Update the lines starting at the one that has "Select the external-researcher" and stopping after the one that has "Action: [420, 524]", putting "symbol" in place of "icon" and leaving everything else unchanged.

Word and element location items
□ □ □ □ □ □ □

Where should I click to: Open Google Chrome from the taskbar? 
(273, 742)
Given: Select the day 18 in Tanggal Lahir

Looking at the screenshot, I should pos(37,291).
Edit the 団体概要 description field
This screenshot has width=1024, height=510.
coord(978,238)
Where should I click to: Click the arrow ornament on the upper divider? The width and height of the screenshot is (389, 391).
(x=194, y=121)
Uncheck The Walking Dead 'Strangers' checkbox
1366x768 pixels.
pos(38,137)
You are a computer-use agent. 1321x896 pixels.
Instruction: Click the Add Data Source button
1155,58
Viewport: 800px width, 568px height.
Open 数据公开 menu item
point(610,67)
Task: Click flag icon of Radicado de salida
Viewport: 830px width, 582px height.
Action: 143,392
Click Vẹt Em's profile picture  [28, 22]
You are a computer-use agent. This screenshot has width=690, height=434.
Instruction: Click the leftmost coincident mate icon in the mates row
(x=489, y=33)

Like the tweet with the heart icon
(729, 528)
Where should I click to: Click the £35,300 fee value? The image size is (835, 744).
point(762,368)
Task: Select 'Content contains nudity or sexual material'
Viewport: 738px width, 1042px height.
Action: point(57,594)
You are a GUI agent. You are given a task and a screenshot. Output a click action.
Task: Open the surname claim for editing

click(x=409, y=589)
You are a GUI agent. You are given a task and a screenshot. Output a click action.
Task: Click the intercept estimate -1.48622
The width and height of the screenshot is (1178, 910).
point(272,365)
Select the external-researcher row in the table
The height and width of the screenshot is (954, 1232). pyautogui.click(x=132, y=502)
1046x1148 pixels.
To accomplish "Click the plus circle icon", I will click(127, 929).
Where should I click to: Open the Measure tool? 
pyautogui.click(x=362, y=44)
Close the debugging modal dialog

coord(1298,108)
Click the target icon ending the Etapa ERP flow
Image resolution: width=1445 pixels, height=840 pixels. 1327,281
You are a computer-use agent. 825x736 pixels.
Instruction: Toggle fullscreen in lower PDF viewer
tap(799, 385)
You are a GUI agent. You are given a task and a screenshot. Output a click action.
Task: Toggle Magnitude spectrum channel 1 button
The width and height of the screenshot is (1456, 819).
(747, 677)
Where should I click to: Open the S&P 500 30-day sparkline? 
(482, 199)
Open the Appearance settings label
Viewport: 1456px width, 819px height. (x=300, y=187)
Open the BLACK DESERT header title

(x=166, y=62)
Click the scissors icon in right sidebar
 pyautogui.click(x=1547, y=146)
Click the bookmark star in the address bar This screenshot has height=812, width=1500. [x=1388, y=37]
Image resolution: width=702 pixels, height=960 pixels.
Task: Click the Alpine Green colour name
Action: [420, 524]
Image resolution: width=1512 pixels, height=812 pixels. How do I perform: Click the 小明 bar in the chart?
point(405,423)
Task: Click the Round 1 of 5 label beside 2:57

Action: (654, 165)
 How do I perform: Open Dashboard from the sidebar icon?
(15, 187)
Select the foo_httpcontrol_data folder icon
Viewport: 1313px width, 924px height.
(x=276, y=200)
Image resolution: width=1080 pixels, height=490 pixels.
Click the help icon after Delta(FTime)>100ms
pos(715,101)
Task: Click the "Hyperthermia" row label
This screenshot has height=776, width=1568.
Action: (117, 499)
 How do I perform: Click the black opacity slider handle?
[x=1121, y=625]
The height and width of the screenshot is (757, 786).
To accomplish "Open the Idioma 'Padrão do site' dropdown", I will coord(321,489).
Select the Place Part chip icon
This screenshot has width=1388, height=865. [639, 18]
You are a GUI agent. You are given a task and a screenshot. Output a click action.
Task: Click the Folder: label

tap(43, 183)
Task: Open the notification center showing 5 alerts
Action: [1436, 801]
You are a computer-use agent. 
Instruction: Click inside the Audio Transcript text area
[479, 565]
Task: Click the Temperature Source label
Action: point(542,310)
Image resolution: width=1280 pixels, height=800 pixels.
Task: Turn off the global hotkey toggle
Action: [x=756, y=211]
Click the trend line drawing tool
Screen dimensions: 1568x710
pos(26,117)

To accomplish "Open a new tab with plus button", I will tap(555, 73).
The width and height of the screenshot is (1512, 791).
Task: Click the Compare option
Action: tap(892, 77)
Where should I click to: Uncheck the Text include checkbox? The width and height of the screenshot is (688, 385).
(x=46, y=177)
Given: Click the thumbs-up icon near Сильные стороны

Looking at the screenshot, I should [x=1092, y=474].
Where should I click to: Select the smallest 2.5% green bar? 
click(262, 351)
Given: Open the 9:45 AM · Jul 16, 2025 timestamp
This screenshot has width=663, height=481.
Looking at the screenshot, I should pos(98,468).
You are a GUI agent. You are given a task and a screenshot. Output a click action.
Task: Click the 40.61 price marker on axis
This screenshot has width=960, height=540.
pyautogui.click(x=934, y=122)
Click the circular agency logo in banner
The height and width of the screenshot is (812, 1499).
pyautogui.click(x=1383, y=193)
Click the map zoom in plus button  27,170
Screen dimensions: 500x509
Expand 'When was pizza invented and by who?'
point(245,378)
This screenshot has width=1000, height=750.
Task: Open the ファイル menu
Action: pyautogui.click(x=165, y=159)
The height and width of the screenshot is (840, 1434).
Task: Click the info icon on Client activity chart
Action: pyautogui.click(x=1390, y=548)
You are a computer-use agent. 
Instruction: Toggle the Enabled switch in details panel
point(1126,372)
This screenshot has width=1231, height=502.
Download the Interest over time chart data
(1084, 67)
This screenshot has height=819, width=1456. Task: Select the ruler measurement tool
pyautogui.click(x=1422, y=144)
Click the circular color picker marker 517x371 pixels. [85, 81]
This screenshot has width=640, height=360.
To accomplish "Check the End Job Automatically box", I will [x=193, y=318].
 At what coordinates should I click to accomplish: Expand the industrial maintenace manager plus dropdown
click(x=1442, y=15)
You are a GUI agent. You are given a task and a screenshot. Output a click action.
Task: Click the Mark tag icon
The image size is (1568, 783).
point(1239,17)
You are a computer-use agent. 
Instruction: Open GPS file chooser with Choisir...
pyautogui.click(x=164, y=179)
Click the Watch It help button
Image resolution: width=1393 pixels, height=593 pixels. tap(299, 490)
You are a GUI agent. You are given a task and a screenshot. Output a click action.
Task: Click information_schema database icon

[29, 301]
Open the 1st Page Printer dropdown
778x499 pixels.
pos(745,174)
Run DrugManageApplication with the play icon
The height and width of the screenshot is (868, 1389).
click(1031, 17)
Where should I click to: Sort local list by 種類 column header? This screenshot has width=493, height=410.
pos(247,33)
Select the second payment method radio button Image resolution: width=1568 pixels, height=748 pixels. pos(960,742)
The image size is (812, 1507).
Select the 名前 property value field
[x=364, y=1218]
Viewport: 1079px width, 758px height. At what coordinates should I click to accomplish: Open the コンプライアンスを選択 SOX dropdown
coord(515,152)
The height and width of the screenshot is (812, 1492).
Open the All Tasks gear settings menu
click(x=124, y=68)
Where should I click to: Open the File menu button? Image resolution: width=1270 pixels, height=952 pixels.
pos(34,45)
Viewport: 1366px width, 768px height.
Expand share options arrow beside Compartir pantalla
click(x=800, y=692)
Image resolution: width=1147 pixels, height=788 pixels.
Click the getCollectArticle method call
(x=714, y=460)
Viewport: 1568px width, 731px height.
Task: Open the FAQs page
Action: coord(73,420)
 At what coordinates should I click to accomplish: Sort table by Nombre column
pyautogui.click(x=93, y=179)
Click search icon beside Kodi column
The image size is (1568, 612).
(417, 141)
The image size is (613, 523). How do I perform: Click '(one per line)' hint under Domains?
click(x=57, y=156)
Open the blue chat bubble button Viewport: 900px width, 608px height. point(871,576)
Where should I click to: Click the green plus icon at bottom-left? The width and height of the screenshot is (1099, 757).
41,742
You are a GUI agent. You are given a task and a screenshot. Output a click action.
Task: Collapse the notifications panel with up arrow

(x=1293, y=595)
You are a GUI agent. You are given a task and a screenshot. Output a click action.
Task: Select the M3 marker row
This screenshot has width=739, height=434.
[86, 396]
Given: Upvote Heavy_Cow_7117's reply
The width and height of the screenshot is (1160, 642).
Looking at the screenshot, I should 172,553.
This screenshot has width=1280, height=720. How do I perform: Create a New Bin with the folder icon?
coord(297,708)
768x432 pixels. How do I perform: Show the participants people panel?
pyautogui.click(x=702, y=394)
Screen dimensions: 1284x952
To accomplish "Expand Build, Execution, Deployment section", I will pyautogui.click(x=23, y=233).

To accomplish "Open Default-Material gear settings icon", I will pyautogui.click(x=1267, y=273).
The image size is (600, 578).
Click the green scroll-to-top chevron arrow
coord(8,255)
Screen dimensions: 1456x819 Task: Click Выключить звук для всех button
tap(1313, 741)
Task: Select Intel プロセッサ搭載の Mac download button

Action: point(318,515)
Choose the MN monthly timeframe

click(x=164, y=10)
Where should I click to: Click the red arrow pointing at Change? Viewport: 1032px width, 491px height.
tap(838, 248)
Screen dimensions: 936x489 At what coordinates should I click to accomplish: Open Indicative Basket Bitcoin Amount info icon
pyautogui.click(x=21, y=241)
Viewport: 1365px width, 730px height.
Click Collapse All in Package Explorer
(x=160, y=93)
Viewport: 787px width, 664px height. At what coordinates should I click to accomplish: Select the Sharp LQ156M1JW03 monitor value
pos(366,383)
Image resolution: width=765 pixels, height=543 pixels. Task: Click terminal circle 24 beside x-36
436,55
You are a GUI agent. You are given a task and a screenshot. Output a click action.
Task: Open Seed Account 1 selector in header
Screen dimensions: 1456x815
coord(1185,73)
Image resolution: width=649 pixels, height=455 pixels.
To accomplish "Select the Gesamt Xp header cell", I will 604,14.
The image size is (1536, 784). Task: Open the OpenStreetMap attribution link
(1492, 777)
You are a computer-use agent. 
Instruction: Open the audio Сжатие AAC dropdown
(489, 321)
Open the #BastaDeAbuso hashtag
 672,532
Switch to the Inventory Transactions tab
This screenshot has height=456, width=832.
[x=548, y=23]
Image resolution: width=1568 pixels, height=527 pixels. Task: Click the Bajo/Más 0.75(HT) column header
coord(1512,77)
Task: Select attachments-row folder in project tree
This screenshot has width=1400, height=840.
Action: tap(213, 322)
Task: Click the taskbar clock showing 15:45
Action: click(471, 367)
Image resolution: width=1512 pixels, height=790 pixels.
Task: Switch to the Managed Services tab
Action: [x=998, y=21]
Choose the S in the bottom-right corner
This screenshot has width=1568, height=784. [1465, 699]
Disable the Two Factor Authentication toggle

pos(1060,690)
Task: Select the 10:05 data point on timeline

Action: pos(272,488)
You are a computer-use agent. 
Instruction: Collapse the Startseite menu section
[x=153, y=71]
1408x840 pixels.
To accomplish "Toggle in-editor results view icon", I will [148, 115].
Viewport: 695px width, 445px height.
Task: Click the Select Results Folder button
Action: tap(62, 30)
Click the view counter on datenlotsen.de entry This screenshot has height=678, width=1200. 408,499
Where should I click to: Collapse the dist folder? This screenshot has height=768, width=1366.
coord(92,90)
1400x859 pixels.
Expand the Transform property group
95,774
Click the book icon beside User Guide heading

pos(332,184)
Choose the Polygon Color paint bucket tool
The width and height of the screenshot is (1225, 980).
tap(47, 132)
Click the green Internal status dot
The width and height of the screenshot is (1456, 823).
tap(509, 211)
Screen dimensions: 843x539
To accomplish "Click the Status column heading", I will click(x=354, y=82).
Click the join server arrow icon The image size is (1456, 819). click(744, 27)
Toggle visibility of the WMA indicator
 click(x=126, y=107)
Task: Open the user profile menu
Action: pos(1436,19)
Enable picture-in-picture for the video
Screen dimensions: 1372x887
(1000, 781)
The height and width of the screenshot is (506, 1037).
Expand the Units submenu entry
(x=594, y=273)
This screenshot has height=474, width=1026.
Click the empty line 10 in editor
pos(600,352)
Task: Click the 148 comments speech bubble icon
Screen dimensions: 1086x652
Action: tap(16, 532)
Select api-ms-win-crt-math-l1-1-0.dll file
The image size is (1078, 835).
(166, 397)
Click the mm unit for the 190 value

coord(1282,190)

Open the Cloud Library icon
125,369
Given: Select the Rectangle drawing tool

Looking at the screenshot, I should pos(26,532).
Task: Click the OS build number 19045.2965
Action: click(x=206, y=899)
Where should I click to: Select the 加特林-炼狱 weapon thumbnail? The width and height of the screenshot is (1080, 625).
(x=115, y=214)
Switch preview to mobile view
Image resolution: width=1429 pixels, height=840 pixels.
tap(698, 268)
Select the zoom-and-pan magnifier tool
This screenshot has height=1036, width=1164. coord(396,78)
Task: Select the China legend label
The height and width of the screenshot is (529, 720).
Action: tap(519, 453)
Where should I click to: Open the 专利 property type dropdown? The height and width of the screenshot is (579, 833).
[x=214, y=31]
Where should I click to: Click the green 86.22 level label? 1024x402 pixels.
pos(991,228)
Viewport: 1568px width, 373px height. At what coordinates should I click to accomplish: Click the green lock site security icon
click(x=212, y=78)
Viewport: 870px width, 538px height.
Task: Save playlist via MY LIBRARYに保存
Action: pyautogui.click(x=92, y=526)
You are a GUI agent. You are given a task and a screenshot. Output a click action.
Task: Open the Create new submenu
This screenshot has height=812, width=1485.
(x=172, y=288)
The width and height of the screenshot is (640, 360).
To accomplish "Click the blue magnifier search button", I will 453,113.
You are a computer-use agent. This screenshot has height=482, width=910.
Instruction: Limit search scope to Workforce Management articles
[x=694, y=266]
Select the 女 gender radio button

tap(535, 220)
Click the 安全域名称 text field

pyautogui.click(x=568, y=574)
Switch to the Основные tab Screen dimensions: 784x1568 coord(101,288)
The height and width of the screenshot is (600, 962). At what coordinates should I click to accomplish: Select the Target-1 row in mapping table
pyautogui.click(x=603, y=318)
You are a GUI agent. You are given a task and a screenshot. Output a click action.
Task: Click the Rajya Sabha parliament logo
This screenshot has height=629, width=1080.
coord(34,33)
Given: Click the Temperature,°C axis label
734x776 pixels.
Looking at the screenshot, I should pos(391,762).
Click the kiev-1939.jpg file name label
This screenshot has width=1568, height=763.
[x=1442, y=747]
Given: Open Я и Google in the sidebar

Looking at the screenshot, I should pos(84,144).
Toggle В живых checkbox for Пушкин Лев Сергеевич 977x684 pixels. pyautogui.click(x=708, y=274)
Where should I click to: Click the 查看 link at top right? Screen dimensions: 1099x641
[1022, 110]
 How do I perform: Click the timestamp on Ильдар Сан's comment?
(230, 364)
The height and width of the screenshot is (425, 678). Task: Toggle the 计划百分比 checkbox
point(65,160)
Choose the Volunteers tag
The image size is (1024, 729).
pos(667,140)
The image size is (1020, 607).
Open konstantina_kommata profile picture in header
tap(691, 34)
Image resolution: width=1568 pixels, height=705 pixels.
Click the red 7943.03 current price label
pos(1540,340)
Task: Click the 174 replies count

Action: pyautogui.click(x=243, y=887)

□ □ □ □ □ □ □

SOLUTION TO THIS EXERCISE
Select the external-researcher row in the table
The height and width of the screenshot is (954, 1232). pyautogui.click(x=132, y=502)
1046x1148 pixels.
To accomplish "Click the plus circle symbol", I will click(127, 929).
Where should I click to: Open the Measure tool? 
pyautogui.click(x=362, y=44)
Close the debugging modal dialog

coord(1298,108)
Click the target symbol ending the Etapa ERP flow
Image resolution: width=1445 pixels, height=840 pixels. 1327,281
You are a computer-use agent. 825x736 pixels.
Instruction: Toggle fullscreen in lower PDF viewer
tap(799, 385)
You are a GUI agent. You are given a task and a screenshot. Output a click action.
Task: Toggle Magnitude spectrum channel 1 button
The width and height of the screenshot is (1456, 819).
(747, 677)
Where should I click to: Open the S&P 500 30-day sparkline? 
(482, 199)
Open the Appearance settings label
Viewport: 1456px width, 819px height. (x=300, y=187)
Open the BLACK DESERT header title

(x=166, y=62)
Click the scissors symbol in right sidebar
 pyautogui.click(x=1547, y=146)
Click the bookmark star in the address bar This screenshot has height=812, width=1500. [x=1388, y=37]
Image resolution: width=702 pixels, height=960 pixels.
Task: Click the Alpine Green colour name
Action: [420, 524]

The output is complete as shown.